Começou a suruba quadrienal brasileira e, pelo visto, já está liberado brigar com parentes e vizinhos por causa de Lula e Bolsonaro. Estava com saudades, confesso. Nas últimas três eleições, fiquei conhecido por analisar a política do nosso país com opiniões ácidas, a partir de uma visão conservadora, em textos publicados na Gazeta do Povo, na Jovem Pan, no Instituto Liberal etc. Não foram poucas as pessoas que passaram a me seguir. Talvez por isso, muitos me perguntem por que não estou escrevendo sobre política em minhas colunas e nas redes sociais. Por que não estou usando o espaço que a Oeste me oferece para conscientizar o eleitorado e defender os candidatos conservadores? Será que debandei?
Bem, para começar, isso não é totalmente verdade. Vez ou outra, falo de política por aqui. A crítica, contudo, não é de todo infundada, devo admitir. A resposta é relativamente simples.

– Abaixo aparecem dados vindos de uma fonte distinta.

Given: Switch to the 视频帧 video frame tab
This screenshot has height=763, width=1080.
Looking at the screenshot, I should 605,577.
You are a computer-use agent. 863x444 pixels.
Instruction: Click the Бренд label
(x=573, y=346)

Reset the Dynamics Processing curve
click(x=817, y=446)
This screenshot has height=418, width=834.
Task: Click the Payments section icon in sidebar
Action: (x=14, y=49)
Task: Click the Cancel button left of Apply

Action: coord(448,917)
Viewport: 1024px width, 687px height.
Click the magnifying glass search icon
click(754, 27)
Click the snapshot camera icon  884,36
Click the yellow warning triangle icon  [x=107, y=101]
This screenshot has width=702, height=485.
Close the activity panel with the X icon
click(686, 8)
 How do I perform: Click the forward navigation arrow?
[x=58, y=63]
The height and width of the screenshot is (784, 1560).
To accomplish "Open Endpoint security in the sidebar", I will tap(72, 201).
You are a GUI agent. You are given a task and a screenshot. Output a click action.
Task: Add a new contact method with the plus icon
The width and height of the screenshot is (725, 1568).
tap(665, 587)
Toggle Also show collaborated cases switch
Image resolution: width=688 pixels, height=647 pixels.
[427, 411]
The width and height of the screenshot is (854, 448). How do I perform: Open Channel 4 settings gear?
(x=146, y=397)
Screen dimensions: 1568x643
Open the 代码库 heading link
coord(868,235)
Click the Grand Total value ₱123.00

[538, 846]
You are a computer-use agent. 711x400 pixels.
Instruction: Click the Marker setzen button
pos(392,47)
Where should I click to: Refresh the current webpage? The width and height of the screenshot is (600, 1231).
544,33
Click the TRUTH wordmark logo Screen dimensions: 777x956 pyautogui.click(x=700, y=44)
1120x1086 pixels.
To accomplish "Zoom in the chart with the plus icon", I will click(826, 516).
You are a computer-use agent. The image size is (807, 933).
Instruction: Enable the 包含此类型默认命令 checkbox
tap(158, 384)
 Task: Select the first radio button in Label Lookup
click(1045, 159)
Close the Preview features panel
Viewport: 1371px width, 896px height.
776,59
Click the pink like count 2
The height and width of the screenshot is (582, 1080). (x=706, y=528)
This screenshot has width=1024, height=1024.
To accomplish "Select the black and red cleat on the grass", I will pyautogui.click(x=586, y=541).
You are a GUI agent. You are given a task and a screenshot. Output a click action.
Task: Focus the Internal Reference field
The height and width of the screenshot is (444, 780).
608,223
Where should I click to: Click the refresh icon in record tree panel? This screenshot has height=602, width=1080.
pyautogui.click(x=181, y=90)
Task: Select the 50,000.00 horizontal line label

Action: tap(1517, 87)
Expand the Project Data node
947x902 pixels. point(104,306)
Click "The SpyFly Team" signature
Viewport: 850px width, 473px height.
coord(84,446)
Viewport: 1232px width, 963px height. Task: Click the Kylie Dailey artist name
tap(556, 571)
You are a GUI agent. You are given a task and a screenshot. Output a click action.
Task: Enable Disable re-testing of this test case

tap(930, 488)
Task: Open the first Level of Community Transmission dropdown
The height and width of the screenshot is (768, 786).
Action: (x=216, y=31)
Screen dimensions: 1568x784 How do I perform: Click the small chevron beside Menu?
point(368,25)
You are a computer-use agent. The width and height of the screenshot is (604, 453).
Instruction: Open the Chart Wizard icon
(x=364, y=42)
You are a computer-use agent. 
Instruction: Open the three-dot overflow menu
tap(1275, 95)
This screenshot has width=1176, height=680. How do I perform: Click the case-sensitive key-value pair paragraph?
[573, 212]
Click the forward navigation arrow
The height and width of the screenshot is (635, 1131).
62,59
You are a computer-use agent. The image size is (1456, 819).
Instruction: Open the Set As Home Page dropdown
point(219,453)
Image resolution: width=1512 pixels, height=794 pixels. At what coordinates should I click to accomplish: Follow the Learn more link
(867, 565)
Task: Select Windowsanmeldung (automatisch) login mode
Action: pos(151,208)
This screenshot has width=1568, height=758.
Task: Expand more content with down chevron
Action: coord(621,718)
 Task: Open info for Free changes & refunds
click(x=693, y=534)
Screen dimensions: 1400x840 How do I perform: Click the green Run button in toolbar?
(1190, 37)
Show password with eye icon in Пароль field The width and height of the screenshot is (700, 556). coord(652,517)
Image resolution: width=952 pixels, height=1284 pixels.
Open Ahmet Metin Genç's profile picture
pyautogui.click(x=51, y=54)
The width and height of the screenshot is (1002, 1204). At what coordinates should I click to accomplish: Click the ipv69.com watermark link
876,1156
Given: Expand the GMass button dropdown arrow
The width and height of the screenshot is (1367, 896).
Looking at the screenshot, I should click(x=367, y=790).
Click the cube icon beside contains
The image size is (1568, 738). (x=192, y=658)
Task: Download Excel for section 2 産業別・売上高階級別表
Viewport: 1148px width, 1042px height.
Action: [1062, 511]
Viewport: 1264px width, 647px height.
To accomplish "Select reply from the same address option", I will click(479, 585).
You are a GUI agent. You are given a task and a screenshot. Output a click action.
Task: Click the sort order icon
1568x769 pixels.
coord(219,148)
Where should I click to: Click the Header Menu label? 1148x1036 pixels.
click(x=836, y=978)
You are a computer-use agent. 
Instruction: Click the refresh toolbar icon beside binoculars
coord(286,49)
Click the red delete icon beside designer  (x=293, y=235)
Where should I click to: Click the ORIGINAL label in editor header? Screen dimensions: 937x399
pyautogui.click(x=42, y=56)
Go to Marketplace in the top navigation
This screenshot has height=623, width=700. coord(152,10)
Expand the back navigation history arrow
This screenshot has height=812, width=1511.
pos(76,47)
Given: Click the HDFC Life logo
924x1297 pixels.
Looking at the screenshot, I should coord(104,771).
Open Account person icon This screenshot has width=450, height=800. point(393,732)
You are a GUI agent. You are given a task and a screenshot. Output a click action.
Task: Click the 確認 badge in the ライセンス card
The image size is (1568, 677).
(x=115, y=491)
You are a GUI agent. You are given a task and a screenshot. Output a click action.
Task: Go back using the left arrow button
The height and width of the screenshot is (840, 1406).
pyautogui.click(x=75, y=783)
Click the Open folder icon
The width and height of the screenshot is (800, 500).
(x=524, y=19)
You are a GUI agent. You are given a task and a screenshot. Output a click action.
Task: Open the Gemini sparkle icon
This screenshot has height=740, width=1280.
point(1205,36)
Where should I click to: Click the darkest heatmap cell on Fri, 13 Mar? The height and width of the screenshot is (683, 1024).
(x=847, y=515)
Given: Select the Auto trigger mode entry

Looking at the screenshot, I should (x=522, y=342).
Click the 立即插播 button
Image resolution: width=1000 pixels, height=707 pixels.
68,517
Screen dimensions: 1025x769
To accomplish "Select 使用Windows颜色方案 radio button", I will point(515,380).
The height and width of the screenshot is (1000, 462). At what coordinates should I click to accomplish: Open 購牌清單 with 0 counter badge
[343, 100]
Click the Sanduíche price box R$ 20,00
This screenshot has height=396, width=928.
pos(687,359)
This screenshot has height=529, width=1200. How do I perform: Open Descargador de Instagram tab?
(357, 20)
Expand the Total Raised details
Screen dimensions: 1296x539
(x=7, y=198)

Antes de apresentá-la, preciso passear pelas opções que a esquerda brasileira gentilmente nos oferece neste ano. Há o rapper e historiador Hertz Dias (PSTU), que quer estatizar todo o sistema bancário e expropriar os bens dos ricos; a dentista Samara Martins (UP), cujas propostas de governo incluem “estatização do transporte público”, “controle estatal do preço dos alimentos” e “socialização de todas as grandes empresas”; e o veterinário Wilson Grassi (Democrata), que pretende levar ao SUS o inadiável projeto “Meu Botox, Minha Vida”.